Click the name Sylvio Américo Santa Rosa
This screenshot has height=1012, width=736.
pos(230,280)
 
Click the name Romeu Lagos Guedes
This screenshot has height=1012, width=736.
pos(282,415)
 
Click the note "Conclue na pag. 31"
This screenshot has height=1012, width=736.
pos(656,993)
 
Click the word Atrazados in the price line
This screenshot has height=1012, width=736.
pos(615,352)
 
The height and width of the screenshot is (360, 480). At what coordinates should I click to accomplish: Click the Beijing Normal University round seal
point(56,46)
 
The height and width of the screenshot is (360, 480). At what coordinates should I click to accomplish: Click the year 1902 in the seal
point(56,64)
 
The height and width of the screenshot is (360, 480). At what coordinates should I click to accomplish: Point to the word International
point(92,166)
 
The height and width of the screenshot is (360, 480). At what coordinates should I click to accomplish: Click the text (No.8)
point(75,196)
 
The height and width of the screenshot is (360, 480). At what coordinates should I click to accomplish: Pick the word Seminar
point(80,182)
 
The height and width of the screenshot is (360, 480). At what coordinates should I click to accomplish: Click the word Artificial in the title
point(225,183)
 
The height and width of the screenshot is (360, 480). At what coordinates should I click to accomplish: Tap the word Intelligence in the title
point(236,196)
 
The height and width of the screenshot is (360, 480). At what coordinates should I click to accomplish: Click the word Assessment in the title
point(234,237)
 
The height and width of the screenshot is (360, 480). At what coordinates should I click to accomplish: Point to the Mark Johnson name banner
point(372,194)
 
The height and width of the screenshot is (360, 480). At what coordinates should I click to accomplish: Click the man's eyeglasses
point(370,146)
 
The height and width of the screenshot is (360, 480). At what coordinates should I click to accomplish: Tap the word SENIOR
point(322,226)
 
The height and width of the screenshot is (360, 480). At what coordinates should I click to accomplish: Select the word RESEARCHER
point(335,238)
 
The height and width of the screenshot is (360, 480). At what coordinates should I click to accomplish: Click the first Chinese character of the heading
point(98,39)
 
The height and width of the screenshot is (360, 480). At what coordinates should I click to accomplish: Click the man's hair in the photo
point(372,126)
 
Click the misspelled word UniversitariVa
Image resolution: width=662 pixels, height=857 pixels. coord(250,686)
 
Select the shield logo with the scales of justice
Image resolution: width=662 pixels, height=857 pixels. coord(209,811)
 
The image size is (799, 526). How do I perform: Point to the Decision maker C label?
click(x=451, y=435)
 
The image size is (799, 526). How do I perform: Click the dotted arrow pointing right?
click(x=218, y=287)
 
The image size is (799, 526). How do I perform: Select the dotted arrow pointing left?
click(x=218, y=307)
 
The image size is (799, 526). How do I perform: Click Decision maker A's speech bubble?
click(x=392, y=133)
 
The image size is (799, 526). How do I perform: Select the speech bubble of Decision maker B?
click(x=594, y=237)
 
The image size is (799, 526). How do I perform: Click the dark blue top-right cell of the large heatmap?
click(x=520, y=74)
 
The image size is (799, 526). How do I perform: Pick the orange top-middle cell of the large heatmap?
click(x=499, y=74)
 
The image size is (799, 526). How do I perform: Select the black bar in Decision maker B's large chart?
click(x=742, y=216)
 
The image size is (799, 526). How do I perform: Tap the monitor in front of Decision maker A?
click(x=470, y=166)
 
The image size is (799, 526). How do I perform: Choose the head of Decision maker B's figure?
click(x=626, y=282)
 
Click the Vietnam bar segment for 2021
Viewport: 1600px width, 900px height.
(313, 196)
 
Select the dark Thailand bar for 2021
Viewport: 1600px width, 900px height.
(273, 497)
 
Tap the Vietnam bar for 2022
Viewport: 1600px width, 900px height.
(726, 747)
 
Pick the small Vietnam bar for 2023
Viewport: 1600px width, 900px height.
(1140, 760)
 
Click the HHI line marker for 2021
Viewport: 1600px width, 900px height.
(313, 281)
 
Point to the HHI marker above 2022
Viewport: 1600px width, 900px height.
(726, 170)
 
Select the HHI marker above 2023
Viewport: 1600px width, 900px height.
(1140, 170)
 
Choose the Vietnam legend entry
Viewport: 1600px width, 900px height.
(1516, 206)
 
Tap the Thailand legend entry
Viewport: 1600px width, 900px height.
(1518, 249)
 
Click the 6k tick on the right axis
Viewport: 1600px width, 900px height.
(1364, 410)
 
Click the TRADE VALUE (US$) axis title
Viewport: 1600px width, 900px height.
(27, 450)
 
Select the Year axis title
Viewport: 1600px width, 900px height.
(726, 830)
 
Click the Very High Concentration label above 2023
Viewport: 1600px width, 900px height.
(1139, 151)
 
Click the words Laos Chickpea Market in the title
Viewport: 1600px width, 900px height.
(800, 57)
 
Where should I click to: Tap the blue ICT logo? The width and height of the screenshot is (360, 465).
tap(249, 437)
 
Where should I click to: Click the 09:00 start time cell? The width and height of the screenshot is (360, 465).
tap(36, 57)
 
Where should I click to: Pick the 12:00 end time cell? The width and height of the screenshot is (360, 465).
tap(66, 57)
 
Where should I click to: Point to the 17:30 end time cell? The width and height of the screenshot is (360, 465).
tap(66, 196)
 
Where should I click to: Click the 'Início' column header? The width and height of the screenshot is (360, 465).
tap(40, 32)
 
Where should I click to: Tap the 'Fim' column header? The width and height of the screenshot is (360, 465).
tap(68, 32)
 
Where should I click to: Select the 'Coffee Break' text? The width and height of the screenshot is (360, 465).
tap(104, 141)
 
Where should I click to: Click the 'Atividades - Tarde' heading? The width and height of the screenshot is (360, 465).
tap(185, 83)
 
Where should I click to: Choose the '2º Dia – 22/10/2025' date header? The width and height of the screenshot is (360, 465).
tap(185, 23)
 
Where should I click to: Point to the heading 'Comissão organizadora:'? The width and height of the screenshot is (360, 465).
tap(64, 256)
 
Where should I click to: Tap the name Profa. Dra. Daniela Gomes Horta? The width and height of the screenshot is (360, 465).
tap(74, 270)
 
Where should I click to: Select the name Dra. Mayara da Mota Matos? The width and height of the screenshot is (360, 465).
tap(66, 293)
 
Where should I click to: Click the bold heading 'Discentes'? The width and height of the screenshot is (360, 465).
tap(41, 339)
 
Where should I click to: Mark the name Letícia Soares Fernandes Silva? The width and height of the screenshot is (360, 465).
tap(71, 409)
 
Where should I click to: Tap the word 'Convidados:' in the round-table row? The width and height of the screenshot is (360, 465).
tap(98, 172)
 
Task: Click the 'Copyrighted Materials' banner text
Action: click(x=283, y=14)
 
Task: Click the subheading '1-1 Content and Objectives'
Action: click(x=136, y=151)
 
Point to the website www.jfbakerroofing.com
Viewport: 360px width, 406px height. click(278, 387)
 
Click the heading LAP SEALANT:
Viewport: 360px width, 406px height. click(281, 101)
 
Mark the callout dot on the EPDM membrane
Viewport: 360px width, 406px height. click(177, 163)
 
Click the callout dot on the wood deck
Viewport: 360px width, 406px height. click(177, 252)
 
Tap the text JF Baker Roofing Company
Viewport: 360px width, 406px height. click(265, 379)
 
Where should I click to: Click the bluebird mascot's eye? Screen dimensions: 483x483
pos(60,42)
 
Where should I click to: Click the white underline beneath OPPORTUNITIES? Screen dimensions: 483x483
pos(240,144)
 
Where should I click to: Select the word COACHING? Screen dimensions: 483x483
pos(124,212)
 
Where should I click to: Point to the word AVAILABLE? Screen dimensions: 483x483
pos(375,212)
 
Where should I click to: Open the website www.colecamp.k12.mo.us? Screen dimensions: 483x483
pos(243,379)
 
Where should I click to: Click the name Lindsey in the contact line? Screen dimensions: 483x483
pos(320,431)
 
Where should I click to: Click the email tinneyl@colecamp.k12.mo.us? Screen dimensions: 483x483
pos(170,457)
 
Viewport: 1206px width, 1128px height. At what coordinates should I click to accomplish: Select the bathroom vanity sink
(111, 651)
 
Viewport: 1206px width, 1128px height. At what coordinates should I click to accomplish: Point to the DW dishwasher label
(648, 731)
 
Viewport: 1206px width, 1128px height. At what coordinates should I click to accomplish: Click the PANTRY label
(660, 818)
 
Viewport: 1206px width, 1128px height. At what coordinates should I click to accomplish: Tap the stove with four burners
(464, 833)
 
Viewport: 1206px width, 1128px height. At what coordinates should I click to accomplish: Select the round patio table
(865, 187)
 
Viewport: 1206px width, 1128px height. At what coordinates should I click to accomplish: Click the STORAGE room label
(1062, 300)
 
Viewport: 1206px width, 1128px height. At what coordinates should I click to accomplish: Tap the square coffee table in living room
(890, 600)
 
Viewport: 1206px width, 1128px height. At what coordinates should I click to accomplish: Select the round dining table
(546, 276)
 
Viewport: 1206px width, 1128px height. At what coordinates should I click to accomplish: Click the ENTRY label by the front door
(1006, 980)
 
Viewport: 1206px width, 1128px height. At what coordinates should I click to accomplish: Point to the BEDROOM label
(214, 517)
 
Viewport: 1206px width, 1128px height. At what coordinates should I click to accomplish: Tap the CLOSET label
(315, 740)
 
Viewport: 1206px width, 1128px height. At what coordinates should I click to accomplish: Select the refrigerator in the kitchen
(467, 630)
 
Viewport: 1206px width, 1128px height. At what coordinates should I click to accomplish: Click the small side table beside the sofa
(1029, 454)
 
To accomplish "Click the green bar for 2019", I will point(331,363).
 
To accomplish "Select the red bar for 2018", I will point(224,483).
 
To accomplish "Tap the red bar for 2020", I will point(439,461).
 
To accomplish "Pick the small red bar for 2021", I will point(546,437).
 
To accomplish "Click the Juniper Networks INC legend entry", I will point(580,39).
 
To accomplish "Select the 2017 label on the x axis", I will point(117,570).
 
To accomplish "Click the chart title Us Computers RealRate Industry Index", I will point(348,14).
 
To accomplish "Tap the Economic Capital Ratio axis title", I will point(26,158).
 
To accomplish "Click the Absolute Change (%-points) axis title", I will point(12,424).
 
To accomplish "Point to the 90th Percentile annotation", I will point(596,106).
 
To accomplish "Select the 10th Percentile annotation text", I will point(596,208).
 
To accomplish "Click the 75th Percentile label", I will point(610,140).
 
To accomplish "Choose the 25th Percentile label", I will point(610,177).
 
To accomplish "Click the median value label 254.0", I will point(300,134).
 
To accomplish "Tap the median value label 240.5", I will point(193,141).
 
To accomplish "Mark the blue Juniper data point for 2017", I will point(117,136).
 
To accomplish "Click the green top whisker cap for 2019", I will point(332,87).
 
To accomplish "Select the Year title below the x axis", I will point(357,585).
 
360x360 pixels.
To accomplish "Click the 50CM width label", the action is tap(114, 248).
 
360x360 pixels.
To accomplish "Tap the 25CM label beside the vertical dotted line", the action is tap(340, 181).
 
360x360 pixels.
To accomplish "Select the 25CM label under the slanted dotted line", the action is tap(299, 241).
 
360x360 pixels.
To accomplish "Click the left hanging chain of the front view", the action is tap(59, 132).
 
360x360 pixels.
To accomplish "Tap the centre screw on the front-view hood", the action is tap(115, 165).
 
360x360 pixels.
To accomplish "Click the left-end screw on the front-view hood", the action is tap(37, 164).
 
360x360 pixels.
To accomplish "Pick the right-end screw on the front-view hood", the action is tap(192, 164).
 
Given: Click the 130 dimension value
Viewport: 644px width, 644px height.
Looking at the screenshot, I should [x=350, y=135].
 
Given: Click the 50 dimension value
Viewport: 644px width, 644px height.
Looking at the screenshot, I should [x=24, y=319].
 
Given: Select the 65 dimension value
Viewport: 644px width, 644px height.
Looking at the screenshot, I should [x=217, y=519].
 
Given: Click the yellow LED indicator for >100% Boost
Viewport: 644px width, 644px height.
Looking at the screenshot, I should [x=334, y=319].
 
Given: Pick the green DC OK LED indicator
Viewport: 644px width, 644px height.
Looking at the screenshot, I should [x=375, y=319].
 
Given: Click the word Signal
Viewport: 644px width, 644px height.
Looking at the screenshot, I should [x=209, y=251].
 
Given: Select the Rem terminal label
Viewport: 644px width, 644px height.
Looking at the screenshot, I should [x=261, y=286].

|---|

▶ _YOUR INSTRUCTIONS_:
Copy out the listing from the line with "Select the HHI marker above 2023" to the line with "tap(249, 437)", changing "legend entry" to "legend item" and leaving everything else as it is. Give only those lines.

▶ _EXERCISE OUTPUT_:
Select the HHI marker above 2023
Viewport: 1600px width, 900px height.
(1140, 170)
 
Choose the Vietnam legend item
Viewport: 1600px width, 900px height.
(1516, 206)
 
Tap the Thailand legend item
Viewport: 1600px width, 900px height.
(1518, 249)
 
Click the 6k tick on the right axis
Viewport: 1600px width, 900px height.
(1364, 410)
 
Click the TRADE VALUE (US$) axis title
Viewport: 1600px width, 900px height.
(27, 450)
 
Select the Year axis title
Viewport: 1600px width, 900px height.
(726, 830)
 
Click the Very High Concentration label above 2023
Viewport: 1600px width, 900px height.
(1139, 151)
 
Click the words Laos Chickpea Market in the title
Viewport: 1600px width, 900px height.
(800, 57)
 
Where should I click to: Tap the blue ICT logo? The width and height of the screenshot is (360, 465).
tap(249, 437)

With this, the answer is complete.